Exercise objective
Please change "GUI agent" to "screen agent" throughout the records below and give them again with nothing else altered.

Records supplied
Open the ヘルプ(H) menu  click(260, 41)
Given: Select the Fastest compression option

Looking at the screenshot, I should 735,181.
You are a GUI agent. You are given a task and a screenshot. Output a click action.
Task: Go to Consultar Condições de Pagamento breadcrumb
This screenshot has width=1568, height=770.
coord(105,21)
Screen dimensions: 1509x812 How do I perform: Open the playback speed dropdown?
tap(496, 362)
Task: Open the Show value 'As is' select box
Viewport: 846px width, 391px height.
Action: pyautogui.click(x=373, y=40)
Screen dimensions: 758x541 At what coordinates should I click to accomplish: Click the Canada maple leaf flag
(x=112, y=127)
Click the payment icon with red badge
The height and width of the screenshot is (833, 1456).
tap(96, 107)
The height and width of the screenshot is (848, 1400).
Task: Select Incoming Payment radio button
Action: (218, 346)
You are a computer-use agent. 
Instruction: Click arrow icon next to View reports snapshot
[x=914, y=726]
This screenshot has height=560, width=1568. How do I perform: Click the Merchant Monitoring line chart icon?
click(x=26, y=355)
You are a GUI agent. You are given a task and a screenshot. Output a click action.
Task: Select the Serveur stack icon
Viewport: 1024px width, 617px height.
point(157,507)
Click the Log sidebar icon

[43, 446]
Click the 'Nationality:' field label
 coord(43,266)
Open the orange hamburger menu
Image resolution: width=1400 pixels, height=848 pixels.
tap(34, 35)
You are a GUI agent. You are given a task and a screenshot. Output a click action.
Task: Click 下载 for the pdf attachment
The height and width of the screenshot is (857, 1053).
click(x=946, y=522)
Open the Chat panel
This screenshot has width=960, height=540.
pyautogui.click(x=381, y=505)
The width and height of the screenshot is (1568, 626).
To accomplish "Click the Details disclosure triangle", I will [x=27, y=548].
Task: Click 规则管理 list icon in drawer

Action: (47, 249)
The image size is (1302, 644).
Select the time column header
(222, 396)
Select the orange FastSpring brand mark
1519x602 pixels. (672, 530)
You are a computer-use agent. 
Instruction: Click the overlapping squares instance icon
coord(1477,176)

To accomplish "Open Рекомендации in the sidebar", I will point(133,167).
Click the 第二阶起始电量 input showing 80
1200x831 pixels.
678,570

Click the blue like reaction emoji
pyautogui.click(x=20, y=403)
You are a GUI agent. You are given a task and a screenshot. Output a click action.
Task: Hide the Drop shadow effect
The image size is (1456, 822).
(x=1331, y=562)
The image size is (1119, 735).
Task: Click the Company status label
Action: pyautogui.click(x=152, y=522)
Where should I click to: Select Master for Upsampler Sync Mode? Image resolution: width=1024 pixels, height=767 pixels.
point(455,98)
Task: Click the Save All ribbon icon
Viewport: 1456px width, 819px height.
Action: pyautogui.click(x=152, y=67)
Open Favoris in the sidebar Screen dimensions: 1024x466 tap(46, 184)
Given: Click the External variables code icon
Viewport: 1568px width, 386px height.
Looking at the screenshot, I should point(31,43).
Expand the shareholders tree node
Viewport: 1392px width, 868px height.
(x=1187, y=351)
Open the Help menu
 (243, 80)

Final result
Open the ヘルプ(H) menu  click(260, 41)
Given: Select the Fastest compression option

Looking at the screenshot, I should 735,181.
You are a screen agent. You are given a task and a screenshot. Output a click action.
Task: Go to Consultar Condições de Pagamento breadcrumb
This screenshot has width=1568, height=770.
coord(105,21)
Screen dimensions: 1509x812 How do I perform: Open the playback speed dropdown?
tap(496, 362)
Task: Open the Show value 'As is' select box
Viewport: 846px width, 391px height.
Action: pyautogui.click(x=373, y=40)
Screen dimensions: 758x541 At what coordinates should I click to accomplish: Click the Canada maple leaf flag
(x=112, y=127)
Click the payment icon with red badge
The height and width of the screenshot is (833, 1456).
tap(96, 107)
The height and width of the screenshot is (848, 1400).
Task: Select Incoming Payment radio button
Action: (218, 346)
You are a computer-use agent. 
Instruction: Click arrow icon next to View reports snapshot
[x=914, y=726]
This screenshot has height=560, width=1568. How do I perform: Click the Merchant Monitoring line chart icon?
click(x=26, y=355)
You are a screen agent. You are given a task and a screenshot. Output a click action.
Task: Select the Serveur stack icon
Viewport: 1024px width, 617px height.
point(157,507)
Click the Log sidebar icon

[43, 446]
Click the 'Nationality:' field label
 coord(43,266)
Open the orange hamburger menu
Image resolution: width=1400 pixels, height=848 pixels.
tap(34, 35)
You are a screen agent. You are given a task and a screenshot. Output a click action.
Task: Click 下载 for the pdf attachment
The height and width of the screenshot is (857, 1053).
click(x=946, y=522)
Open the Chat panel
This screenshot has width=960, height=540.
pyautogui.click(x=381, y=505)
The width and height of the screenshot is (1568, 626).
To accomplish "Click the Details disclosure triangle", I will [x=27, y=548].
Task: Click 规则管理 list icon in drawer

Action: (47, 249)
The image size is (1302, 644).
Select the time column header
(222, 396)
Select the orange FastSpring brand mark
1519x602 pixels. (672, 530)
You are a computer-use agent. 
Instruction: Click the overlapping squares instance icon
coord(1477,176)

To accomplish "Open Рекомендации in the sidebar", I will point(133,167).
Click the 第二阶起始电量 input showing 80
1200x831 pixels.
678,570

Click the blue like reaction emoji
pyautogui.click(x=20, y=403)
You are a screen agent. You are given a task and a screenshot. Output a click action.
Task: Hide the Drop shadow effect
The image size is (1456, 822).
(x=1331, y=562)
The image size is (1119, 735).
Task: Click the Company status label
Action: pyautogui.click(x=152, y=522)
Where should I click to: Select Master for Upsampler Sync Mode? Image resolution: width=1024 pixels, height=767 pixels.
point(455,98)
Task: Click the Save All ribbon icon
Viewport: 1456px width, 819px height.
Action: pyautogui.click(x=152, y=67)
Open Favoris in the sidebar Screen dimensions: 1024x466 tap(46, 184)
Given: Click the External variables code icon
Viewport: 1568px width, 386px height.
Looking at the screenshot, I should point(31,43).
Expand the shareholders tree node
Viewport: 1392px width, 868px height.
(x=1187, y=351)
Open the Help menu
 (243, 80)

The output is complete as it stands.